Work request 1 |
Answer these questions from the passage on international LLM students:
(a) About how long ago did the writer take salsa lessons?
(b) What role does the writer say a man is generally responsible for in salsa dancing?
(c) Which students does the writer single out as particularly needing help to interact with native-English speakers?
Work request 2 | Pick up the passage on international LLM students after its last sentence and continue it.

It can be very challenging for international LLM students to find ways to integrate into the law school community. It reminds me of a lesson I learned when I took salsa lessons about ten years ago. I was great in class. But being a man–the one generally responsible for leading–and being a beginner made it difficult to attract dancing partners on a live dance floor. It was a classic Catch-22. And sad to say, my name has never been associated with the great salsa dancers. (Or even the mediocre or poor ones.)
Turning back to law school, many of us in the “legal English” community like to contemplate how we can better help our students–particularly ones who require more language support–create more opportunities to interact with native-English speaking members of the law school community outside of the classroom.

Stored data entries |
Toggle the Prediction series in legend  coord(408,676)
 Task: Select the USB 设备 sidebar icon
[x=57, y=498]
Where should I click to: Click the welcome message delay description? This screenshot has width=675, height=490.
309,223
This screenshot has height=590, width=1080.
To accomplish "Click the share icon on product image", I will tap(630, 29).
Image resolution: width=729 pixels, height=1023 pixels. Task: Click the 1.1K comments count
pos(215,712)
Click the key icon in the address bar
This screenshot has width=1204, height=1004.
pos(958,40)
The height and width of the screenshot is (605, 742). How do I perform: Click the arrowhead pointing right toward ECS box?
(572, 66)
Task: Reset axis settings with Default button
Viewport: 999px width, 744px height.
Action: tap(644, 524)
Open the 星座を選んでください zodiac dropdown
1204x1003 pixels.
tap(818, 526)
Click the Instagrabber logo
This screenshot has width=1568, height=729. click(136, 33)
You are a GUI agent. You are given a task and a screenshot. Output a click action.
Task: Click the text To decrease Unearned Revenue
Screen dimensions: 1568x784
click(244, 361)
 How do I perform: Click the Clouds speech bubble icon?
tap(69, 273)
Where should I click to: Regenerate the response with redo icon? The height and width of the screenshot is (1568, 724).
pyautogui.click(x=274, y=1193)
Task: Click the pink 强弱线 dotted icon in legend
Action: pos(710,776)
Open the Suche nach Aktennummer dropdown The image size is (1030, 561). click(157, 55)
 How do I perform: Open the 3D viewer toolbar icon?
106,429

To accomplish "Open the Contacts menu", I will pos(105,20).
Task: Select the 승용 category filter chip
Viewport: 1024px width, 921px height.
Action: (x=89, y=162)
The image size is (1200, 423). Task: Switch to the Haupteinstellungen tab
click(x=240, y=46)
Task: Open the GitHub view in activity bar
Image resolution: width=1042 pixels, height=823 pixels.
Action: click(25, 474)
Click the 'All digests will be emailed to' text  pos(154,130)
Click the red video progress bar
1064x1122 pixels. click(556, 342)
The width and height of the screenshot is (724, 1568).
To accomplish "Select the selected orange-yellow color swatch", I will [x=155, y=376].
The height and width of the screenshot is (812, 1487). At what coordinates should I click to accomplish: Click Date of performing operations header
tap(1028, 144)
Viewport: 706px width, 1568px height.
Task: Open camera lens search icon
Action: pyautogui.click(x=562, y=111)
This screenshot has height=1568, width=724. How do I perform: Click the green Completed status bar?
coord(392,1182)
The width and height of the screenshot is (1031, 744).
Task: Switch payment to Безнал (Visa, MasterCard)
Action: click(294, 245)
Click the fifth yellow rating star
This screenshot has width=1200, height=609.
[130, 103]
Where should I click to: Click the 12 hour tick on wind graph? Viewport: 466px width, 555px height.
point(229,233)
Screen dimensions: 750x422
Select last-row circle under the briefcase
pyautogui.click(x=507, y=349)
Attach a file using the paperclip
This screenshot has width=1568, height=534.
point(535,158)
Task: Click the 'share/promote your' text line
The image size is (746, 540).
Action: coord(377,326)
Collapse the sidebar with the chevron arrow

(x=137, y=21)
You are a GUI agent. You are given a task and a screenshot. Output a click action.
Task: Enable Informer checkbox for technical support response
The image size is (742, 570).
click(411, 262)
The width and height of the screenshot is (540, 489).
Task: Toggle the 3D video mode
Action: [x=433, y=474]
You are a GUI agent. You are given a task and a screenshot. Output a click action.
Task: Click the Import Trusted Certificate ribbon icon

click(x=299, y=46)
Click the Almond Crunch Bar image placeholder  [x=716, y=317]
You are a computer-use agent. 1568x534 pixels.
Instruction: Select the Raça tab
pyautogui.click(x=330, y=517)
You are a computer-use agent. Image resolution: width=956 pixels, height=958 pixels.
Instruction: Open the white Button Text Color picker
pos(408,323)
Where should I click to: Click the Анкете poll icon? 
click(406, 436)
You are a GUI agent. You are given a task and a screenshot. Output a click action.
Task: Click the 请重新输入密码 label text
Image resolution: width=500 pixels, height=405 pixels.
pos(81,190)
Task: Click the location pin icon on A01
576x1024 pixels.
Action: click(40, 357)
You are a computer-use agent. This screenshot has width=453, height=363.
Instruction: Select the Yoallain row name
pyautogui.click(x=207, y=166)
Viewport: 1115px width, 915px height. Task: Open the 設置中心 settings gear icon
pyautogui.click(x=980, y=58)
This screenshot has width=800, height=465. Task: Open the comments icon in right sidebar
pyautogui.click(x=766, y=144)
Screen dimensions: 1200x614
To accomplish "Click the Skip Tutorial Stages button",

Exercise result 1 |
(a) About ten years ago.
(b) Leading.
(c) Students who require more language support.

Exercise result 2 |
Here are a few ideas that my colleagues and I have used or experimented with so far:
- Teaching Assistants: Our LL.M. courses–both in Transnational Legal Practice (TLP) and in the American Law: Discourse & Analysis (ALDA) Program–employ teaching assistants. These are high-performing JD students who have been accepted to a Teaching Fellows program in connection with our Center for International & Comparative Law (CICL). They are generally interested in international-oriented law practice and appreciate the opportunity to interact with students from other cultures. They sit in on the classes. They help LL.M. students with their work. And they are friendly faces around the law school.
- JD interview assignments: As part of larger assignments or projects, I often require my students to interview a JD student in connection with a particular topic. Often the purpose is to help the student build background knowledge before engaging in research on a topic, such as for the Legal Ethics Research Project. Or another assignment involves finding and asking a JD student a series of questions about law school organization strategies. Sometimes I’ll pair my students with JDs I know will be friendly and understanding. If not, my students will often seek out a Teaching Assistant who is familiar to them. But sometimes they just have to strike up a conversation with someone in the cafeteria. And after getting to know that student, they might go back to them for future interview assignments.
- Sometimes, JD students give off-key answers. This is not a bad thing. It actually creates a great opportunity for comparison and evaluation with other sources of information.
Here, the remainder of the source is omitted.